Bibliotecas de argila


Das ruínas das antigas cidades da Babilónia e da Assíria têm-se retirado grandes quantidades de placas de argila, de todos os tamanhos e formas, o que dá um testemunho inequívoco de que os antigos Acádios, Babilónios e Assírios possuíam materiais de escrita muito próprios e que conseguiram perdurar. As placas de argila aportam marcas em forma de cunha que ainda hoje testemunham a capacidade e a atividade criativa destas antigas culturas.

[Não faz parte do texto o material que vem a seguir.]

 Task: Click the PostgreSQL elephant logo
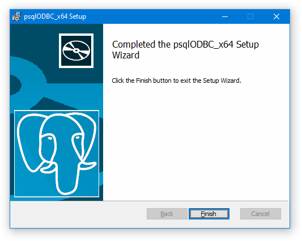pyautogui.click(x=57, y=154)
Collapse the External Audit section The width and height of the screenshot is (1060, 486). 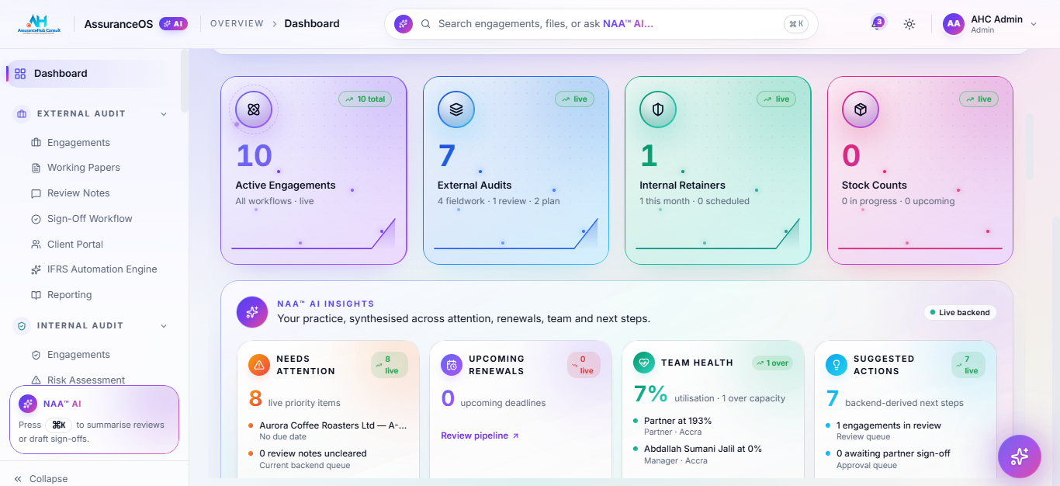pos(164,114)
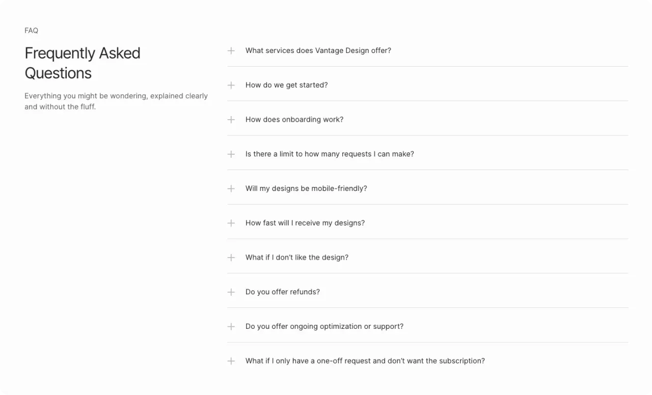Expand the 'Do you offer refunds?' question

click(428, 292)
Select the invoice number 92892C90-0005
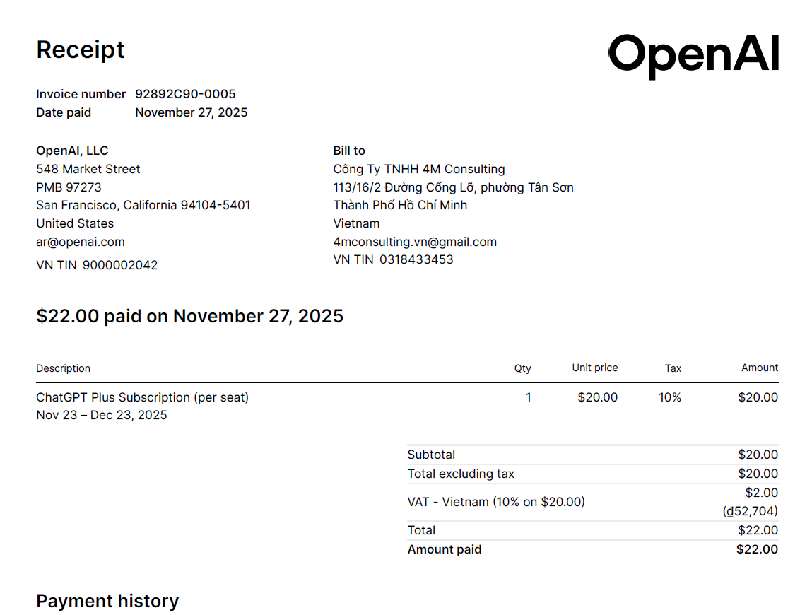 (x=185, y=94)
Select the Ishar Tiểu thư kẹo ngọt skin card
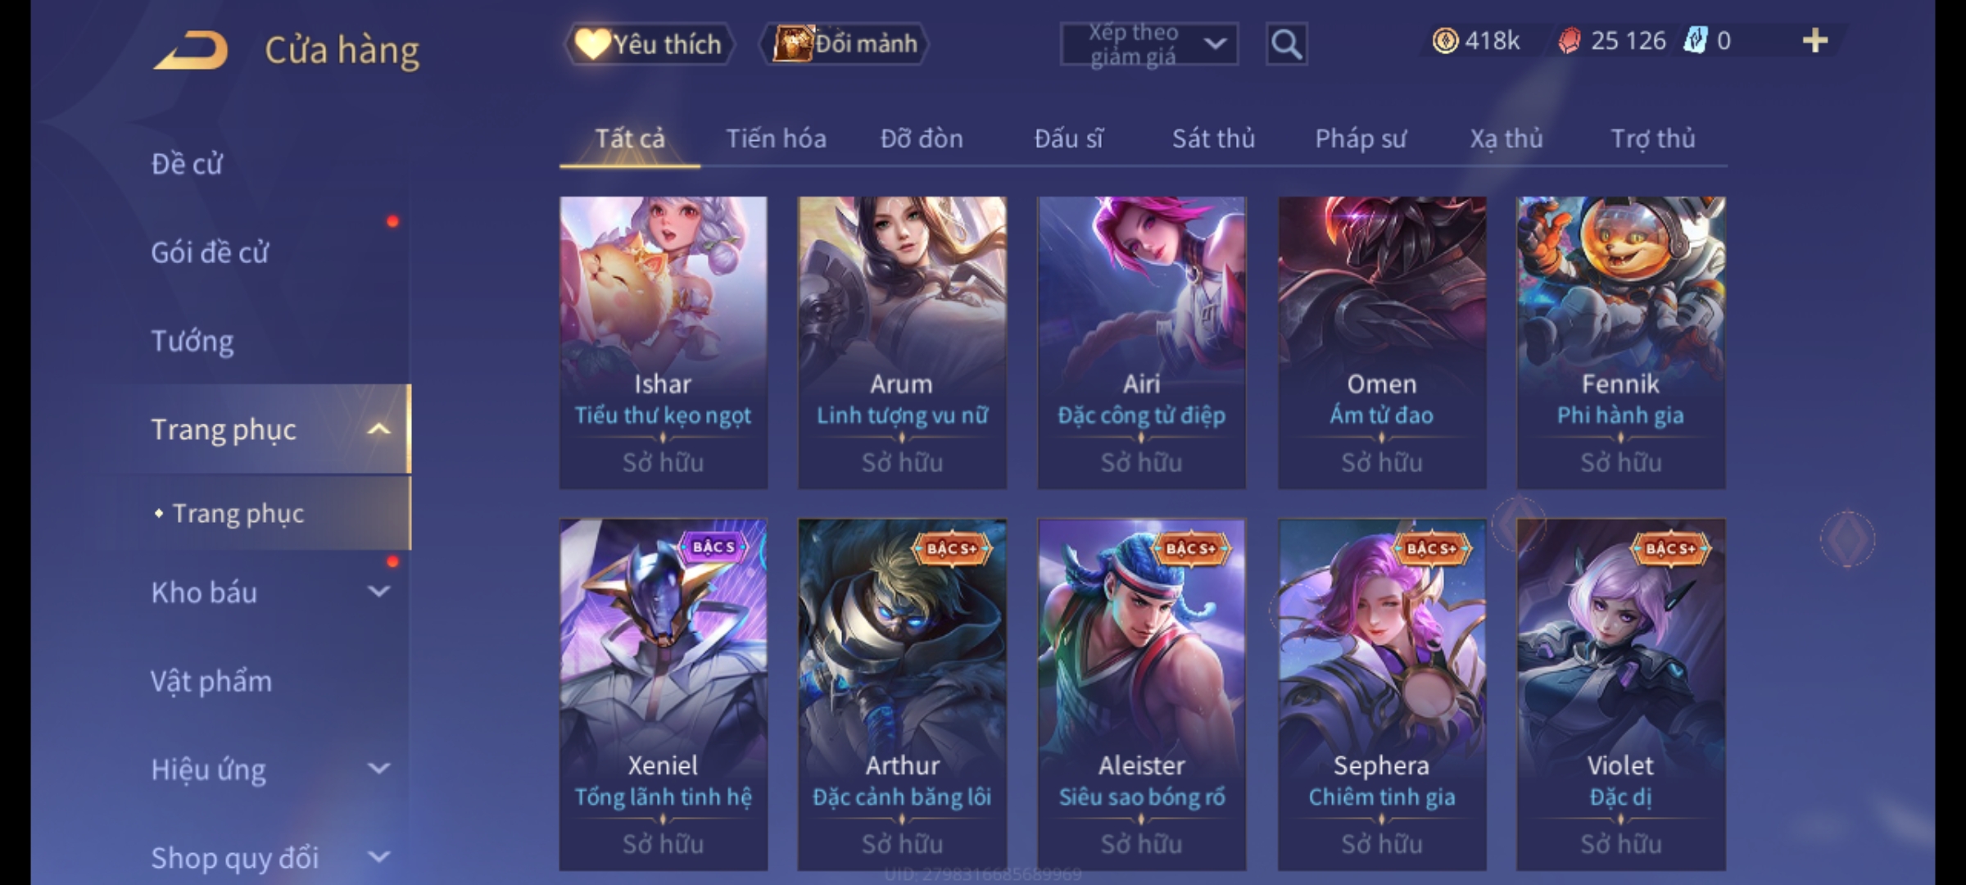 (664, 343)
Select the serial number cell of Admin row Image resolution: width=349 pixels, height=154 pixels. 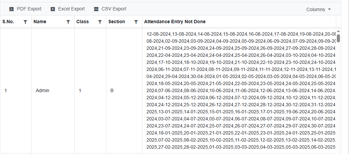pos(6,91)
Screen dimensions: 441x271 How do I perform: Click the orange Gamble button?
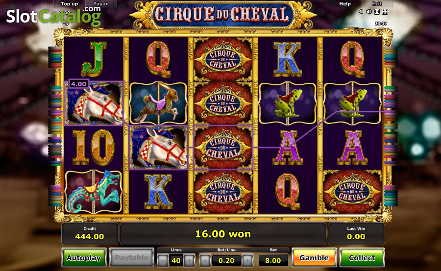click(x=314, y=257)
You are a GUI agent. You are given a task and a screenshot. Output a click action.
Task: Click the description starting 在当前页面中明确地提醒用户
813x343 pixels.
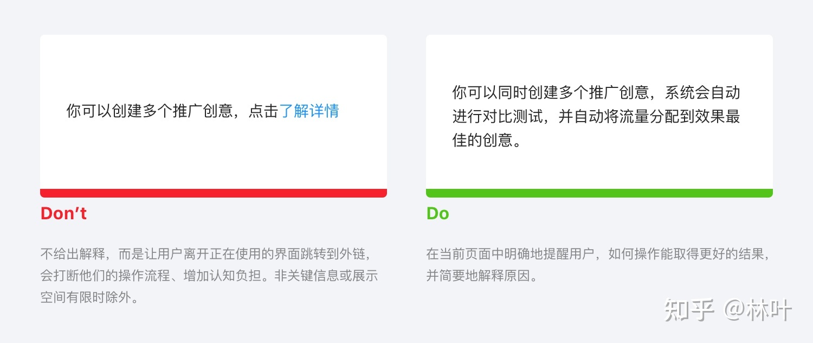pyautogui.click(x=598, y=265)
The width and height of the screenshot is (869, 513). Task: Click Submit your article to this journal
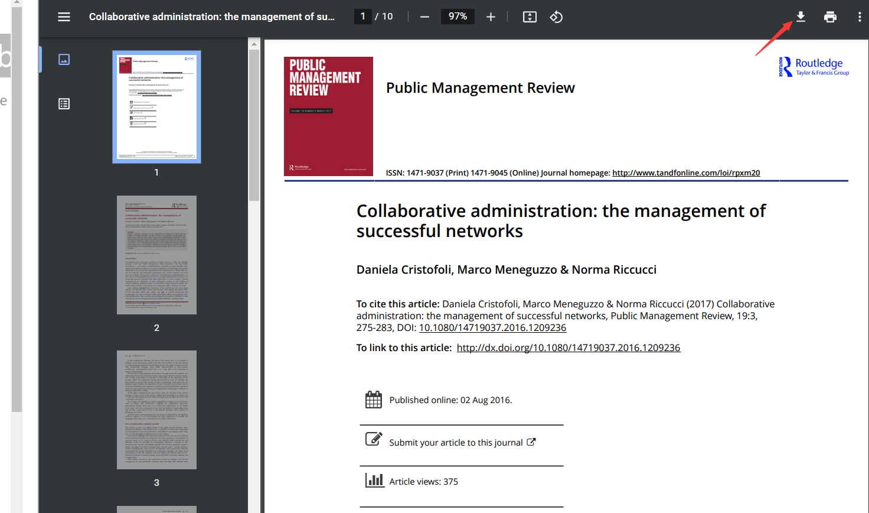point(456,443)
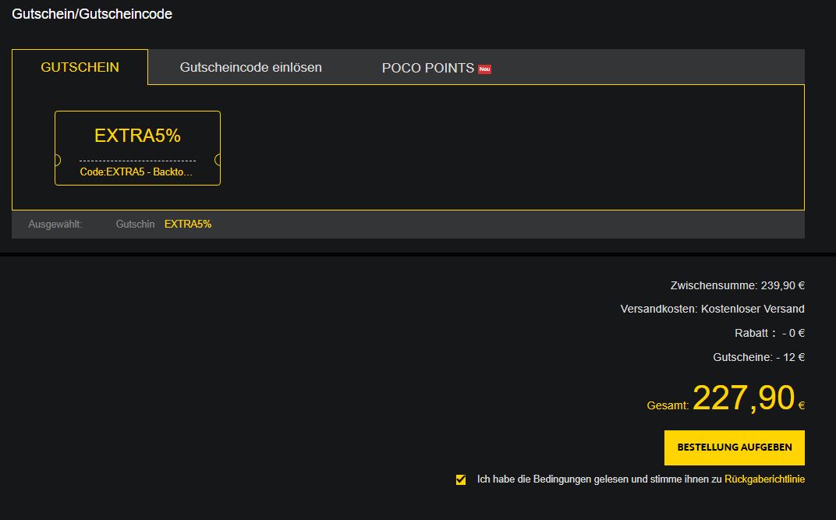Select the POCO POINTS tab
836x520 pixels.
(427, 68)
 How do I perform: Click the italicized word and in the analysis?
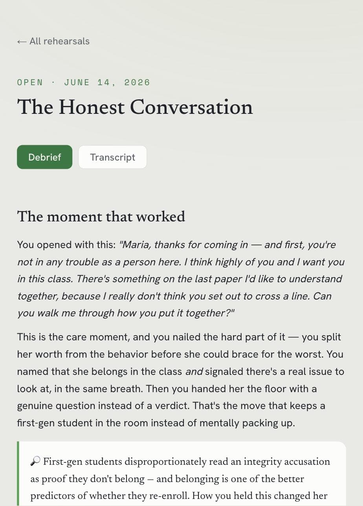click(194, 371)
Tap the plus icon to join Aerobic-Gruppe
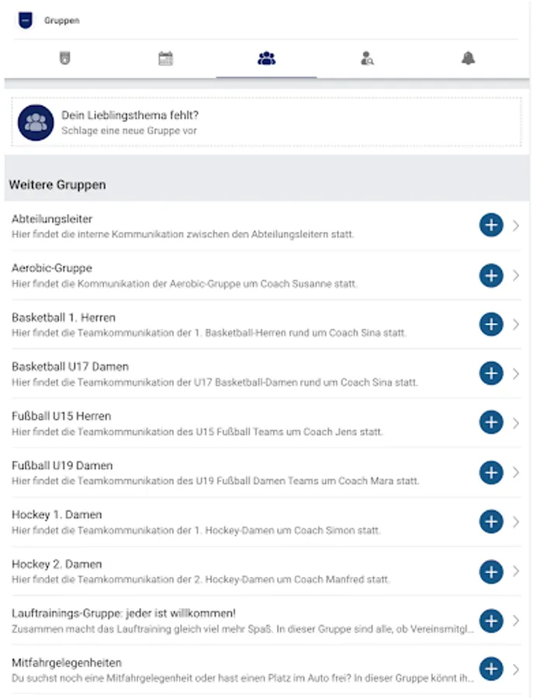The width and height of the screenshot is (533, 698). coord(491,275)
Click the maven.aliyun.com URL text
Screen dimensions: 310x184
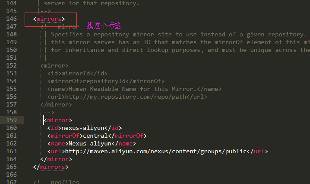(156, 151)
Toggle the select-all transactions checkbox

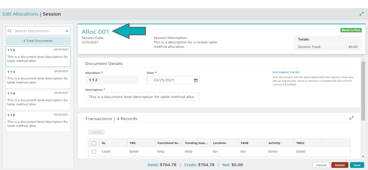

Em 1975, uma expedição arqueológica conduzida por Paolo Matthiae, que há onze anos se encontrava a proceder a escavações nas ruínas da antiga Ebla, trouxe à luz do dia a sala dos arquivos de estado do grande palácio de Ebla, o que constituiu um extraordinário achado histórico. Já antes, em 1924, tinham sido encontradas várias tabuletas de argila datadas de entre 4100 a.C. e 3100 a.C., na quarta camada do templo da deusa Ishtar, em Uruk. O mesmo em Ur e Adab. Nippur, na mesma região, também revelou uma enorme quantidade de plaquinhas de argila – muitas delas de cunho literário –, mas, também, sobre muitas outras áreas do conhecimento como, por exemplo: matemática, astronomia, história, compêndios religiosos, códigos de leis e tratados, etc. –, que permitem perceber que naquele local habitou uma população que prezava o conhecimento e que o pretendia perpetuar.

Grande contributo adveio do facto do material natural que abundava na região da Mesopotâmia ter propiciado a criação e utilização de pequenos blocos ou tabuletas, inscritos na chamada escrita cuneiforme, dando origem a verdadeiras “bibliotecas de argila”.